Sometimes, Movies Are Better
In case you missed it, our latest Reader’s Circle book pick was The Club Dumas, by Arturo Pérez-Reverte. It made for interesting reading, and we had some good talk about it at our Thursday night meeting. I found the book mildly disappointing, though, as its author introduced a number of compelling ideas but then failed to deliver on any of them.
Dumas was adapted into a movie in 1999: The Ninth Gate, directed by Roman Polanski and starring Johnny Depp. While it’s difficult to recommend given Polanski and Depp’s off-screen behavior, I found it much more enjoyable than the book–the movie is more focused, doing away with a number of go-nowhere subplots. It got me to thinking: the rule of thumb is that the book is always better than the movie that inspires it, but what about those odd cases where the opposite is true?
The most obvious example, at least from my experience, is Jaws. I grew up a fan of Steven Spielberg’s movie, and in high school, I decided to track down the source material, a novel by Peter Benchley. While the plots are largely similar (with one big exception), the novel is shallow and sordid; not the worst read in the world, but, outside of its premise, not a memorable one. The movie, on the other hand, is an out-right classic, with Spielberg taking the story and elevating it, first as a terrifying wildlife thriller, and then to something almost mythic.

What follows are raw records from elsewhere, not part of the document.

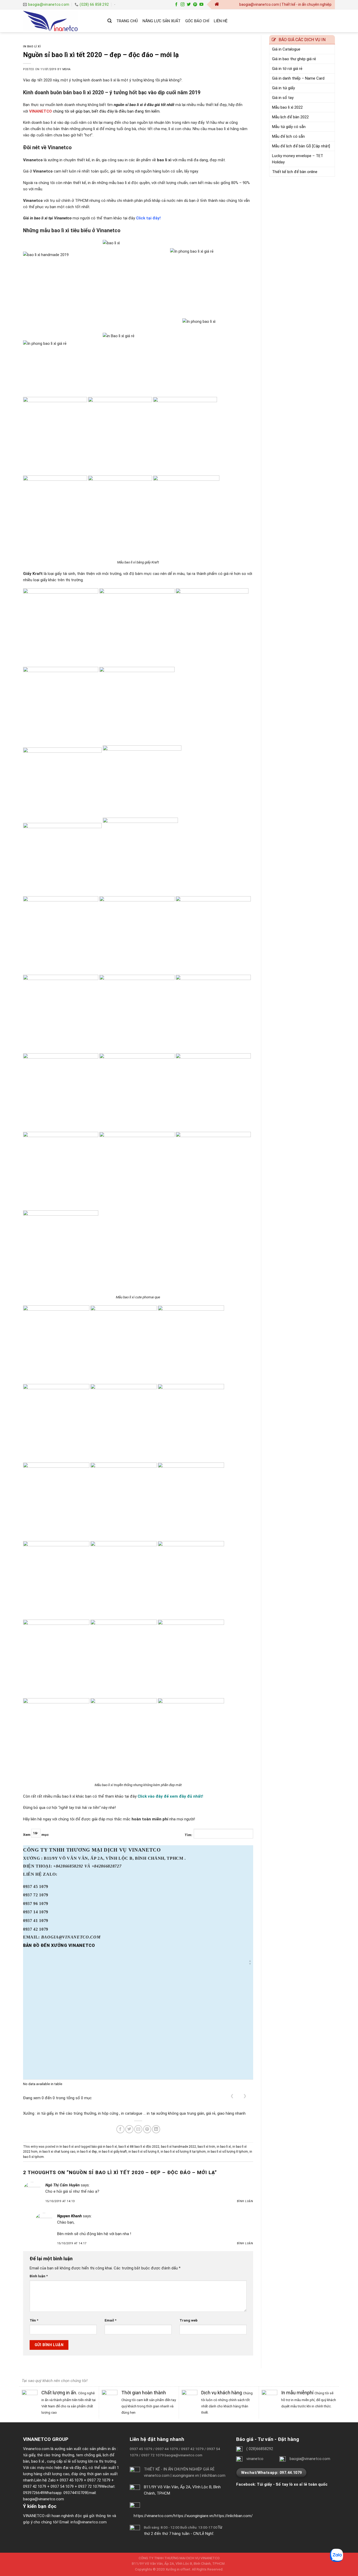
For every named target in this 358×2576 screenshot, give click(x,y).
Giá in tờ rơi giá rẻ (287, 68)
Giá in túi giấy (283, 88)
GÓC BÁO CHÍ (197, 21)
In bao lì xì (32, 46)
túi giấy (29, 2455)
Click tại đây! (148, 218)
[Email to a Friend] (138, 2129)
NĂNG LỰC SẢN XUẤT (162, 21)
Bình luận (245, 2201)
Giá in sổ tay (283, 97)
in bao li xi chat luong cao (57, 2151)
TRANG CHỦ (127, 21)
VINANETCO (40, 111)
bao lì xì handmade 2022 (178, 2146)
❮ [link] (232, 2095)
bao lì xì (37, 2461)
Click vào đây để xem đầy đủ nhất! (170, 1796)
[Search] (109, 21)
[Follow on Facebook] (176, 4)
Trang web (189, 2320)
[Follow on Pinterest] (195, 4)
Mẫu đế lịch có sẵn (288, 136)
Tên (34, 2320)
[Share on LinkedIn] (156, 2129)
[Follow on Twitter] (189, 4)
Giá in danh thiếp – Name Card (298, 78)
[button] (250, 1962)
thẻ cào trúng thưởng (55, 2455)
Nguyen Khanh (69, 2216)
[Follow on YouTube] (201, 4)
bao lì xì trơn (206, 2146)
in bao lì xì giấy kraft (113, 2151)
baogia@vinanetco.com (43, 2499)
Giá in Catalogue (286, 49)
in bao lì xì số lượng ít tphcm (227, 2151)
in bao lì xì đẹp (87, 2151)
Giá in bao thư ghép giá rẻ (294, 59)
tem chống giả (88, 2455)
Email (110, 2320)
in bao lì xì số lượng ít (143, 2151)
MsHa (66, 69)
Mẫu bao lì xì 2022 (287, 107)
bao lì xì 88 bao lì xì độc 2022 (138, 2146)
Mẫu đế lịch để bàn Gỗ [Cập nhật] (301, 146)
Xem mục (36, 1834)
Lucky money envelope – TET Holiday (297, 158)
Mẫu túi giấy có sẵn (289, 126)
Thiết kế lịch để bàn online (294, 171)
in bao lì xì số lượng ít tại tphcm (183, 2151)
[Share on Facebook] (120, 2129)
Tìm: (188, 1835)
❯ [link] (245, 2095)
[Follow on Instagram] (183, 4)
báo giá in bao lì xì (104, 2146)
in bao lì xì (224, 2146)
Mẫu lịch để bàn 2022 (290, 117)
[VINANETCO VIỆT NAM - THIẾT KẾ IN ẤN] (61, 20)
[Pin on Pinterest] (147, 2129)
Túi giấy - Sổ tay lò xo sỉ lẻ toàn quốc (292, 2484)
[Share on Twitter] (129, 2129)
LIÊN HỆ (220, 21)
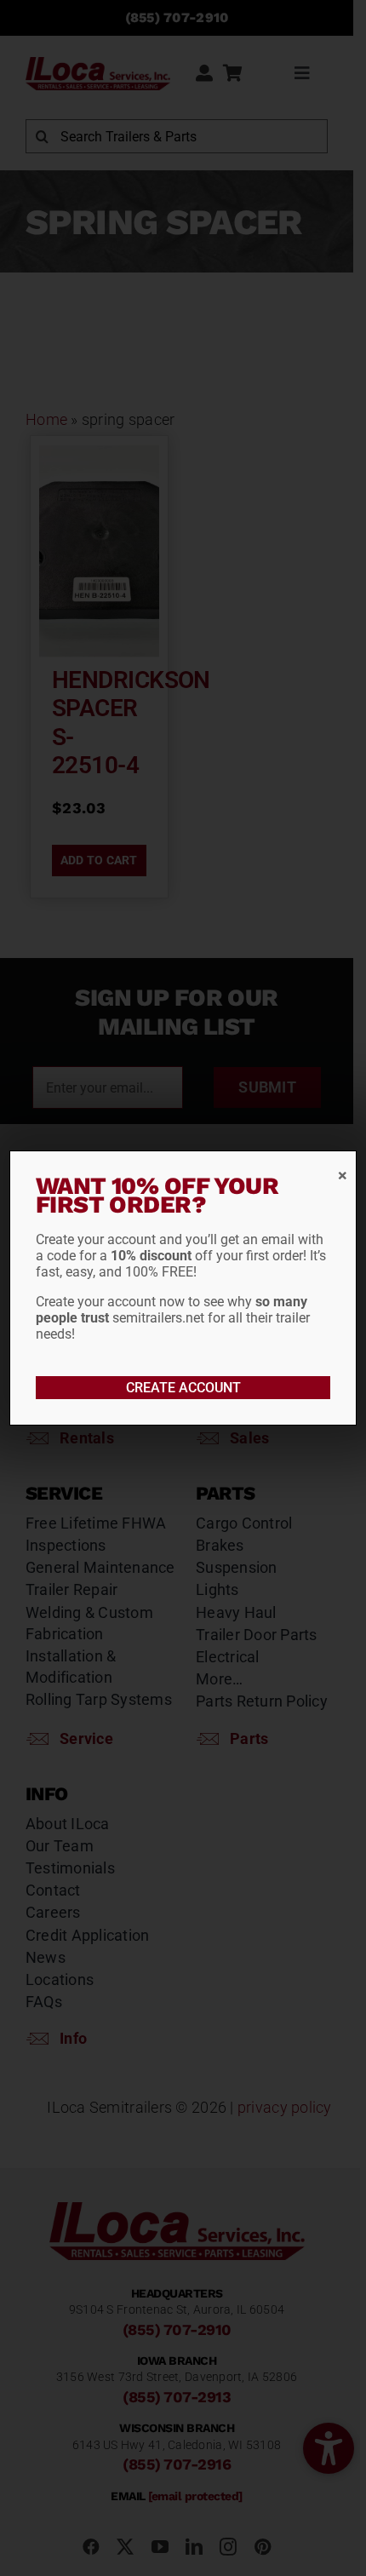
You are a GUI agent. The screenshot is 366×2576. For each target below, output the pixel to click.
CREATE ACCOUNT (183, 1388)
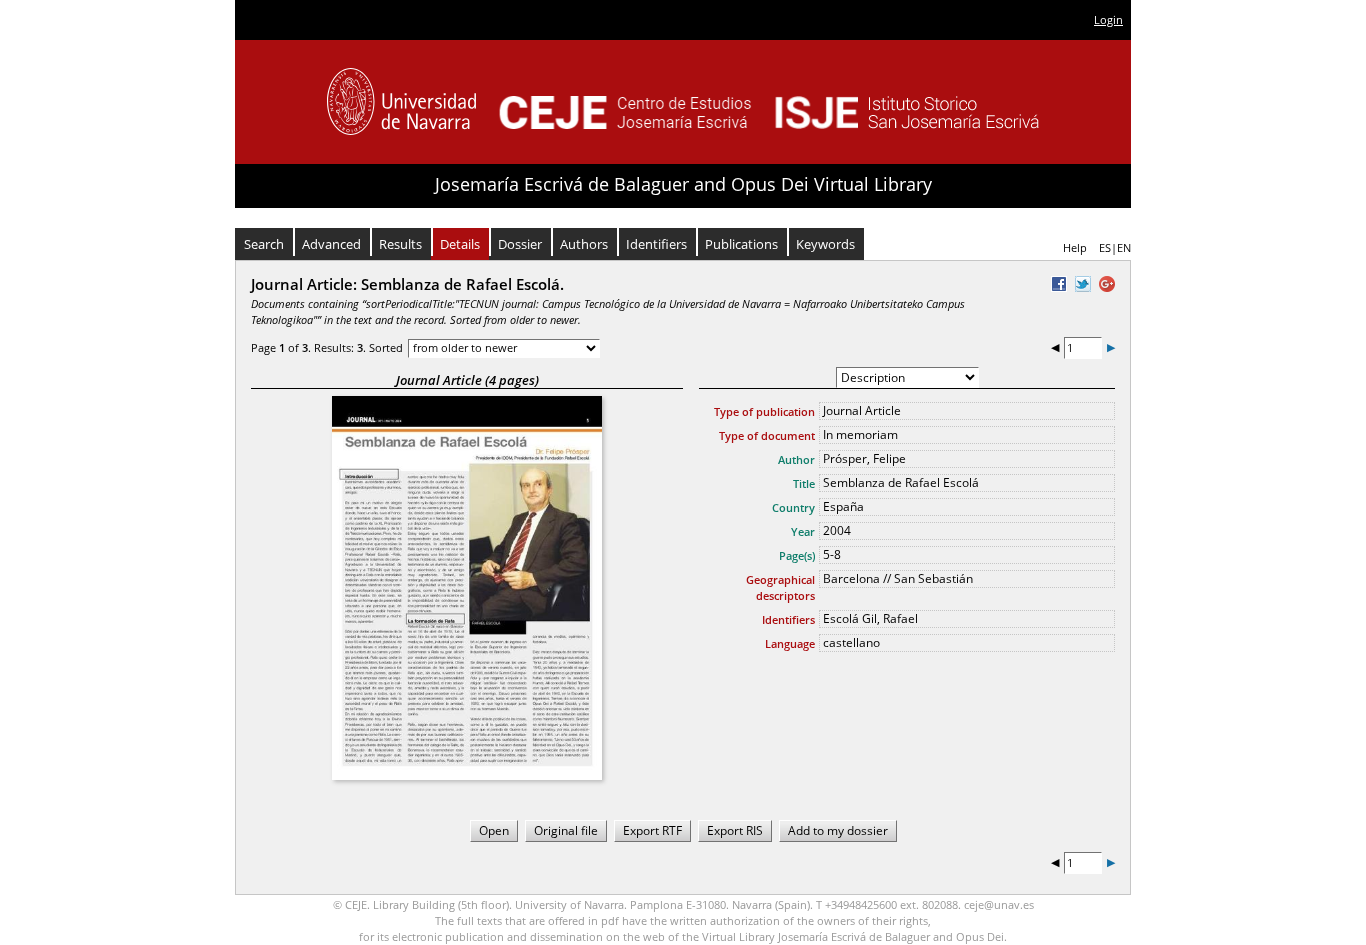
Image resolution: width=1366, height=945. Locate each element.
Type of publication (764, 411)
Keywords (825, 244)
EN (1124, 247)
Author (796, 459)
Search (264, 244)
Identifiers (656, 244)
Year (803, 531)
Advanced (331, 244)
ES (1105, 247)
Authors (584, 244)
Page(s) (797, 555)
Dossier (520, 244)
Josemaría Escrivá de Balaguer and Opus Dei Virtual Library (683, 184)
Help (1075, 247)
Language (790, 643)
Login (1108, 19)
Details (460, 244)
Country (793, 507)
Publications (741, 244)
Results (400, 244)
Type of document (767, 435)
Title (804, 483)
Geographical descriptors (780, 587)
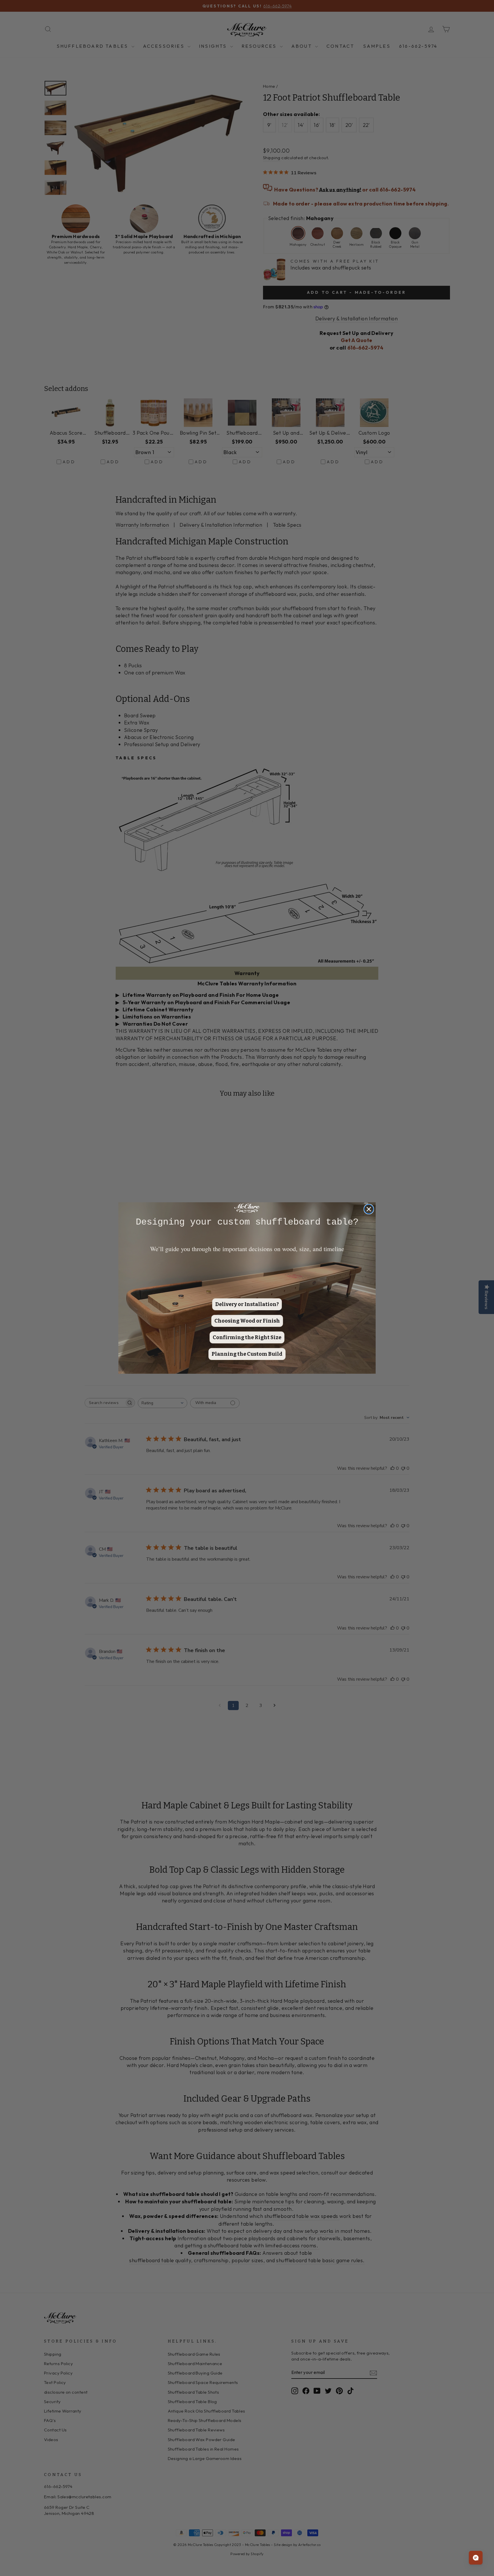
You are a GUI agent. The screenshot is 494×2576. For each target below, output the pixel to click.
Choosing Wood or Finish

“Elevation” may be the key word here, because I could say the same for another classic movie that improved on its source: The Godfather. Mario Puzo’s original novel is, like Benchley’s, a page-turner, but it’s not a particularly deep one, and some of the subplots (wisely-excised for the movie version) are distracting and borderline absurd. The Francis Ford Coppola’s adaptation is more focused on the family drama, using the visceral thrills of crime and violence as spice in a drama about how a family born of immigrants found its own way to the American Dream
If you’d like to do your own comparisons, you can check out either book or movie (or both!) from the library. Meanwhile, what are some of your favorite adaptations? And have you ever tracked down the novel that inspired a beloved movie only to be disappointed?